### Exercise requirements
Turn the lines from the one containing "The width and" through the one containing "the hydrometer number", both included, into a numbered list, skipping any blank lines. Leave the pictures out of the list.

* start Task inputs *

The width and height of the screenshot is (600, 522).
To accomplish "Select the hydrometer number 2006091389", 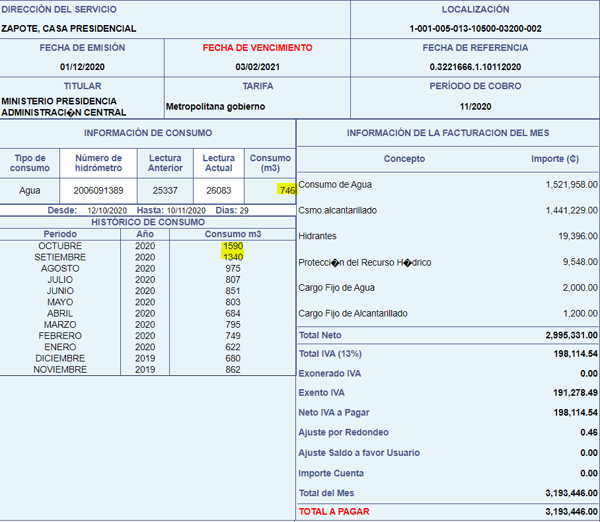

* end Task inputs *
* start Task inputs *

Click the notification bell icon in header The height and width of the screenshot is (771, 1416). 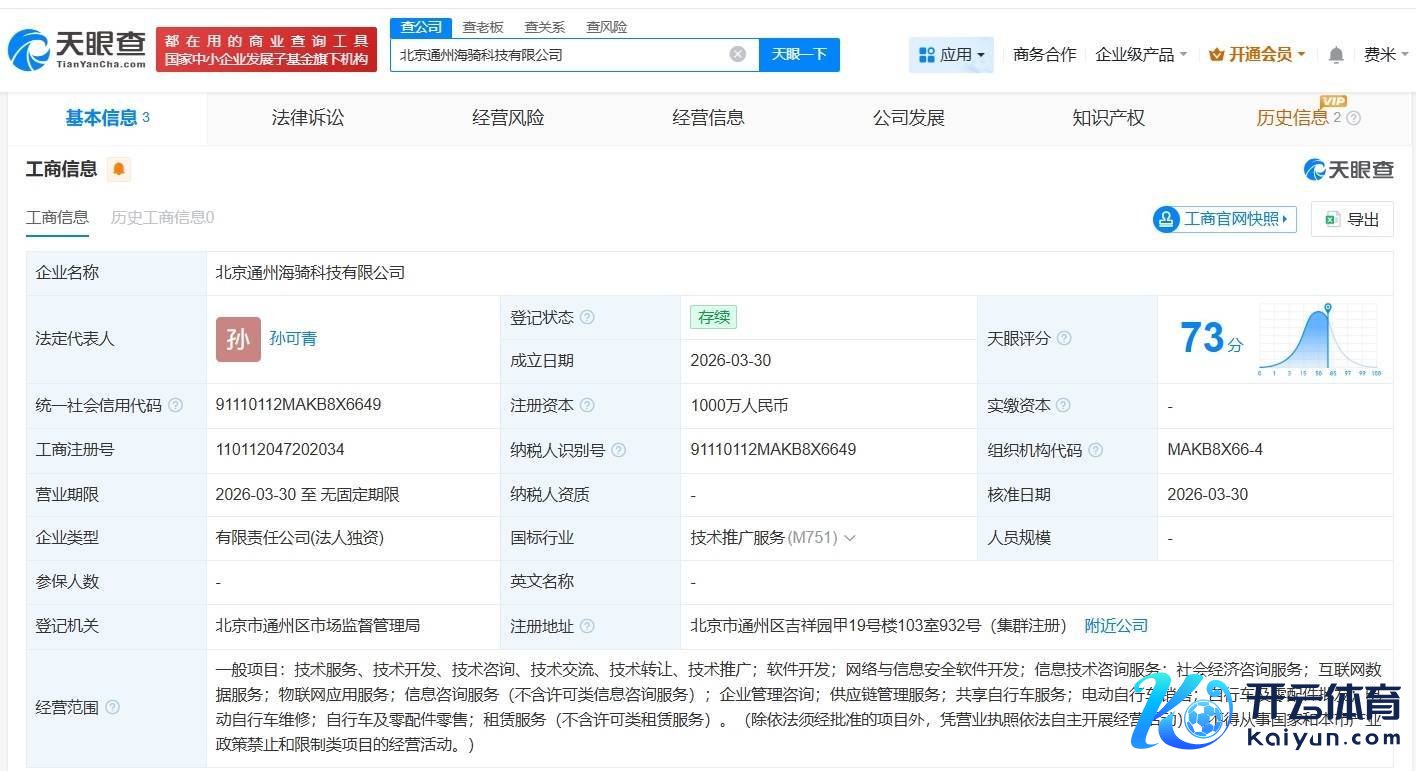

* end Task inputs *
* start Task inputs *

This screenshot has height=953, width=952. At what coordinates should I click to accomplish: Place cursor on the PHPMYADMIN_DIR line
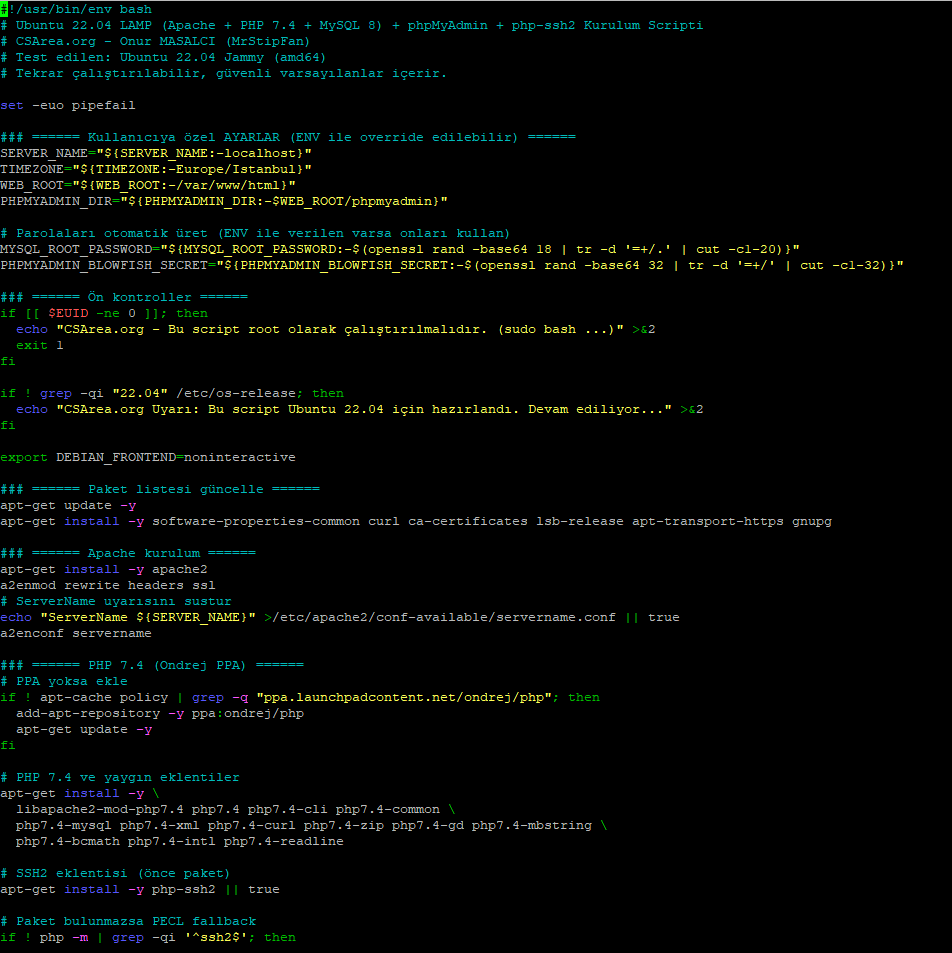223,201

* end Task inputs *

### Expected output
1. The width and height of the screenshot is (600, 522).
2. To accomplish "Select the hydrometer number 2006091389", 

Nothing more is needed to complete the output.